The machine body 2 includes a slewing board 9 that turns around the vertical axis and a weight 10 that is supported at a rear portion of the slewing board 9. The slewing board 9 is formed of a steel plate or the like and is connected to the slewing bearing 8. A prime mover El is mounted on a rear portion of the machine body 2.

In the present embodiment, the prime mover E1 is an engine. Note that the prime mover E1 may be an electric motor or may be a hybrid power system including an engine and an electric motor.

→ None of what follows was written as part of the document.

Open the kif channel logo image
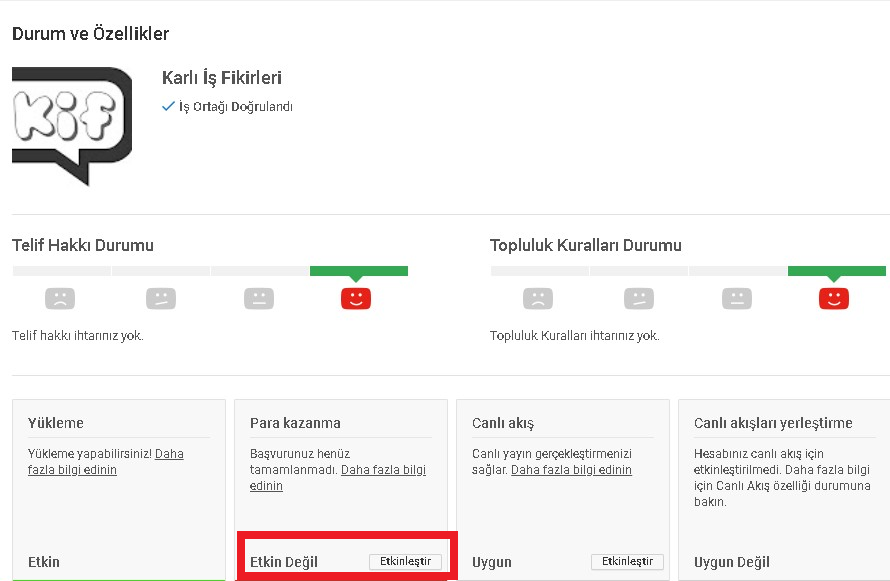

The machine body 2 includes a support bracket 13 provided at the front portion thereof. A swing bracket 14 is attached to the support bracket 13 so as to be swingable around a vertical axis. The working device 4 is attached to the swing bracket 14.

The working device 4 includes a boom 15, an arm 16, and a bucket 17 that serves as a working tool. The boom 15 is attached to the swing bracket 14 at its base portion such that the boom 15 is pivotable around an axis (hereinafter referred to as a “horizontal axis”) that extends in the machine-body width direction, and an end portion of the boom 15 is capable of swinging in the vertical direction. The arm 16 is attached to the end portion of the boom 15 at its base portion such that the arm 16 is pivotable around a horizontal axis, and an end portion of the arm 16 is capable of swinging in the front and rear directions K1 or in the vertical direction.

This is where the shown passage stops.